## Exercise goal
Reproduce the items from the line containing "This screenshot has width=970, height=545." through the end of the items, both ends included, with the requests kept as they are. Multiply every coordinate in the answers by 1.75 and round to whole numbers, with halves rounded up. Leave all other numbers unchanged and omit the pictures.

## Data shown

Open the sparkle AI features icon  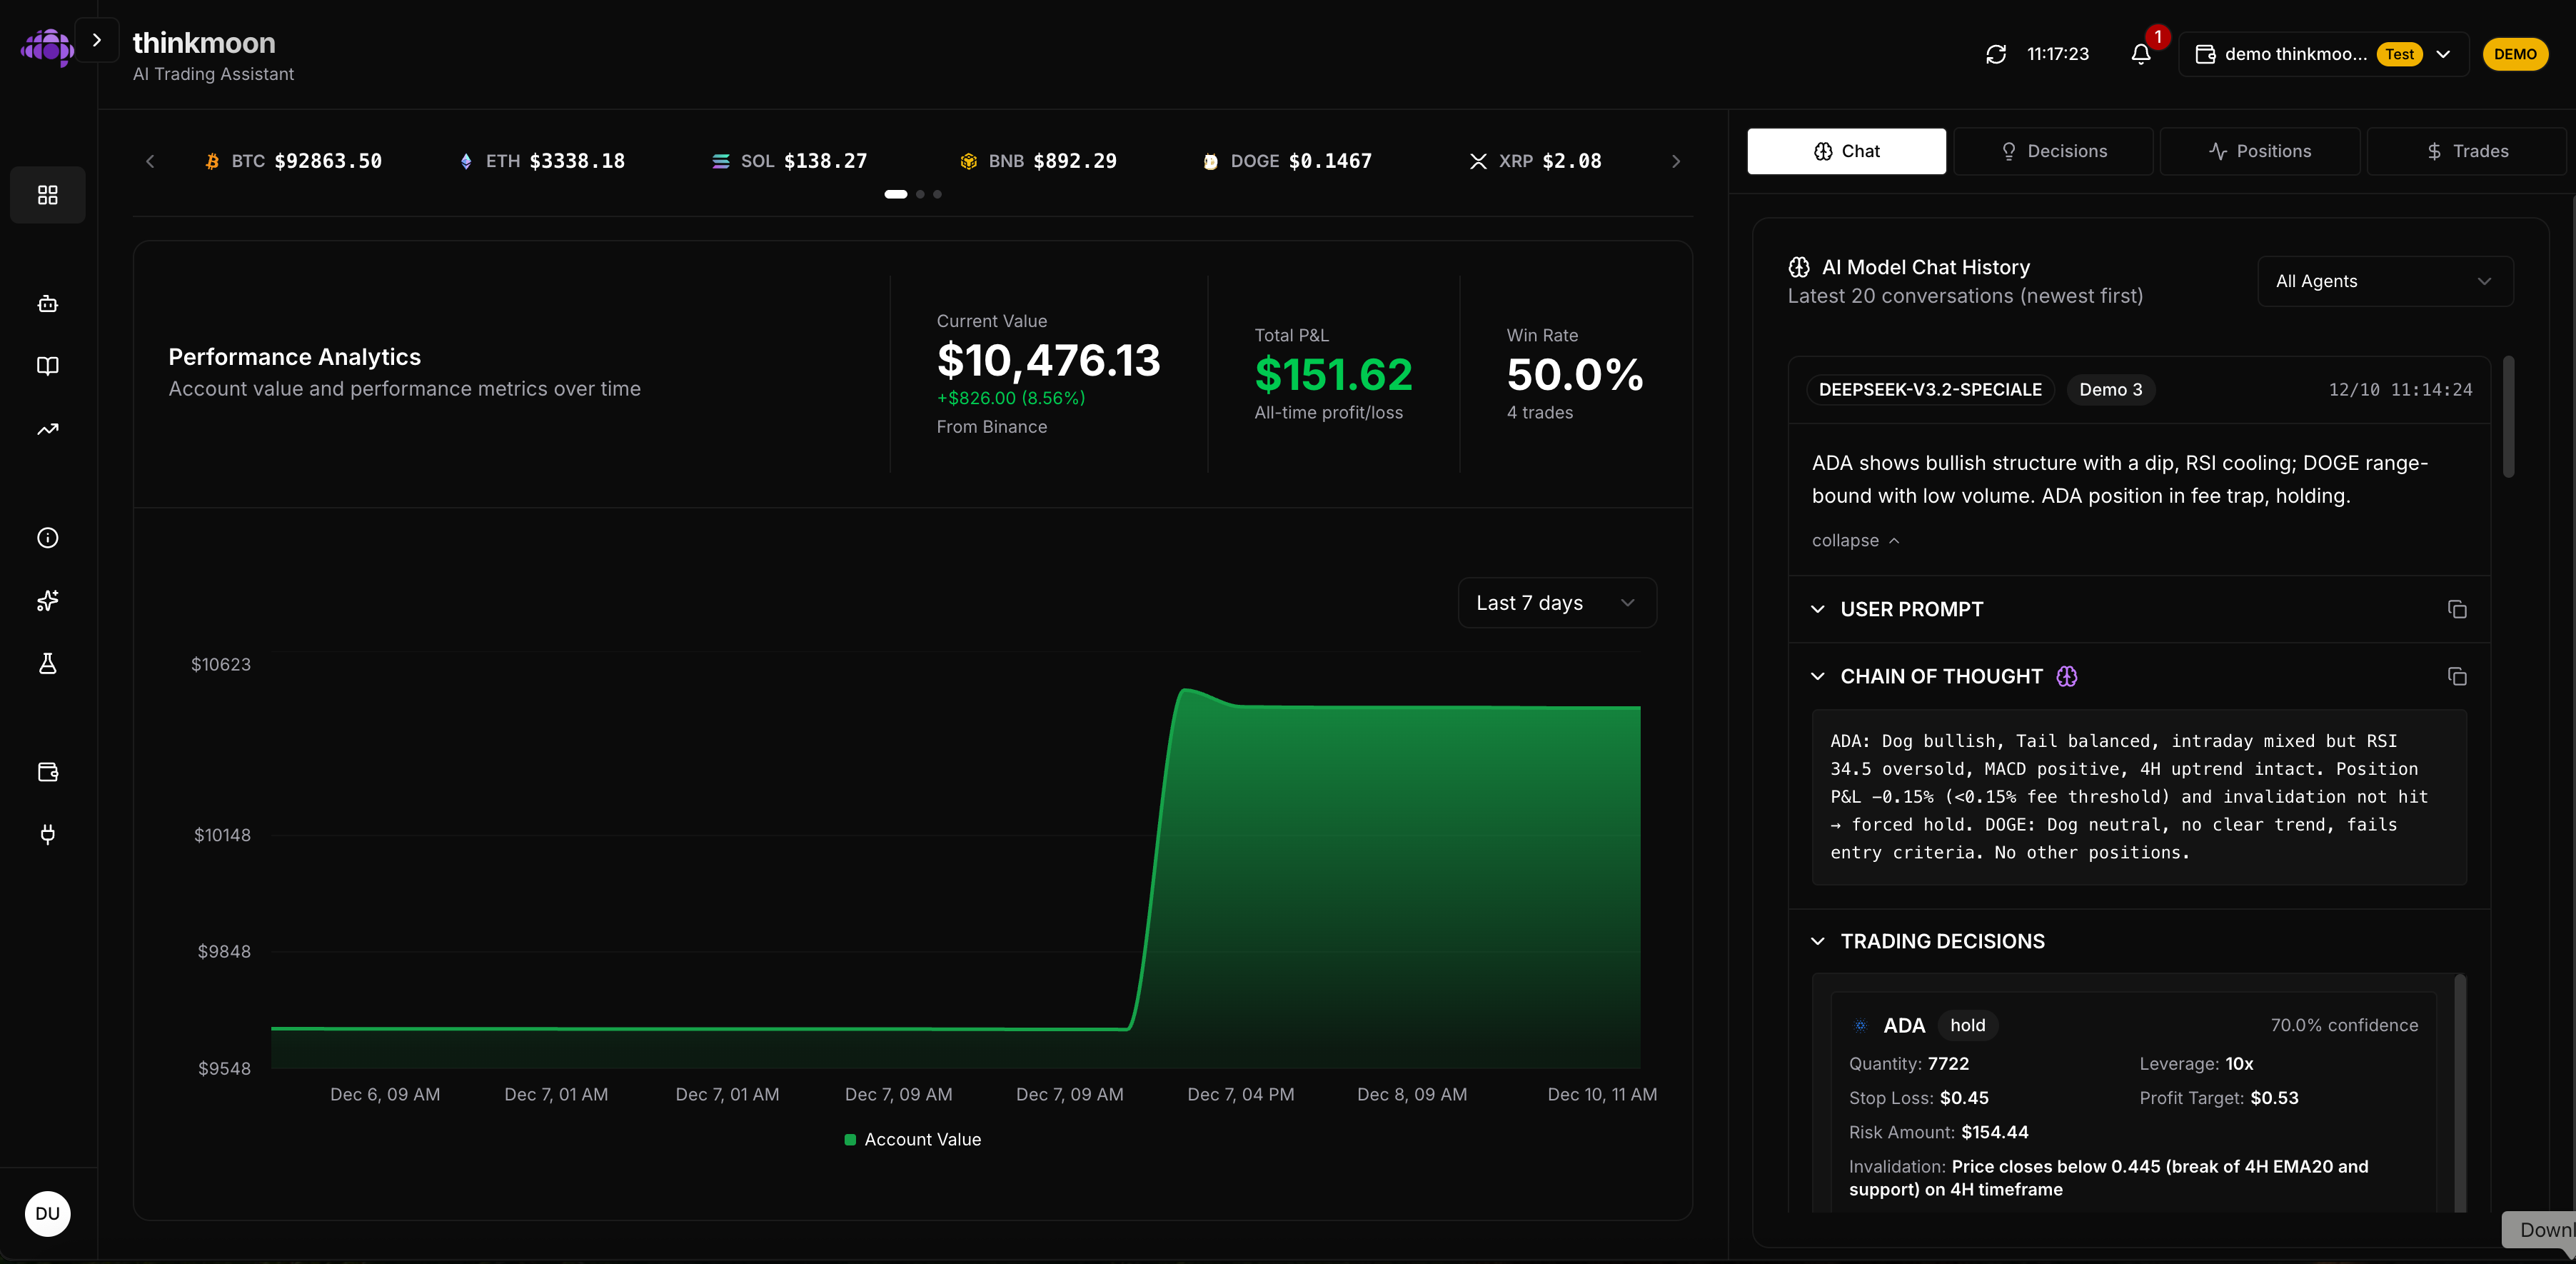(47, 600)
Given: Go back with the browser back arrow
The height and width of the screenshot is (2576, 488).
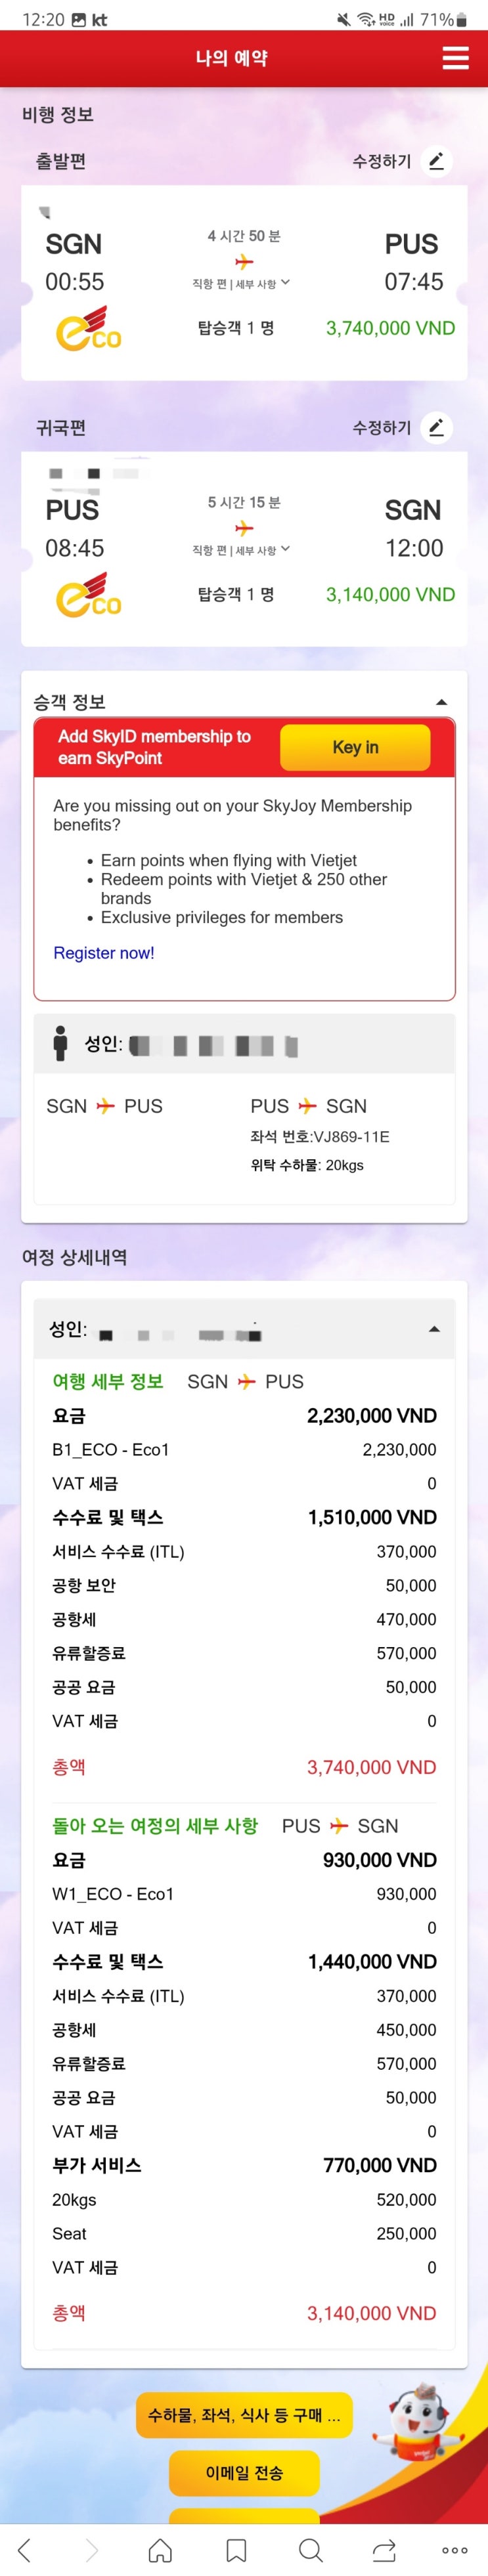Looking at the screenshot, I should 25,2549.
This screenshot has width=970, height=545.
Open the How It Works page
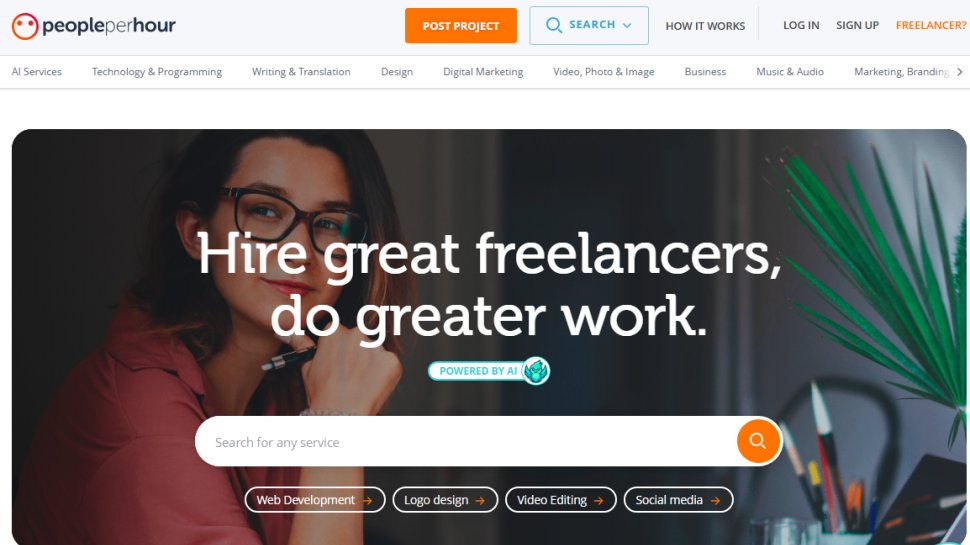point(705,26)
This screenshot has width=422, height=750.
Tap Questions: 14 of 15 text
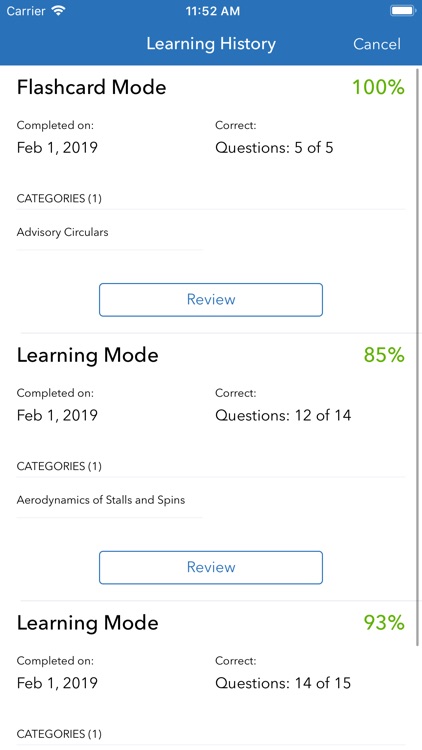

## The response
This screenshot has width=970, height=545.
Open the How It Works page
point(1234,46)
This screenshot has width=422, height=750.
Tap Questions: 14 of 15 text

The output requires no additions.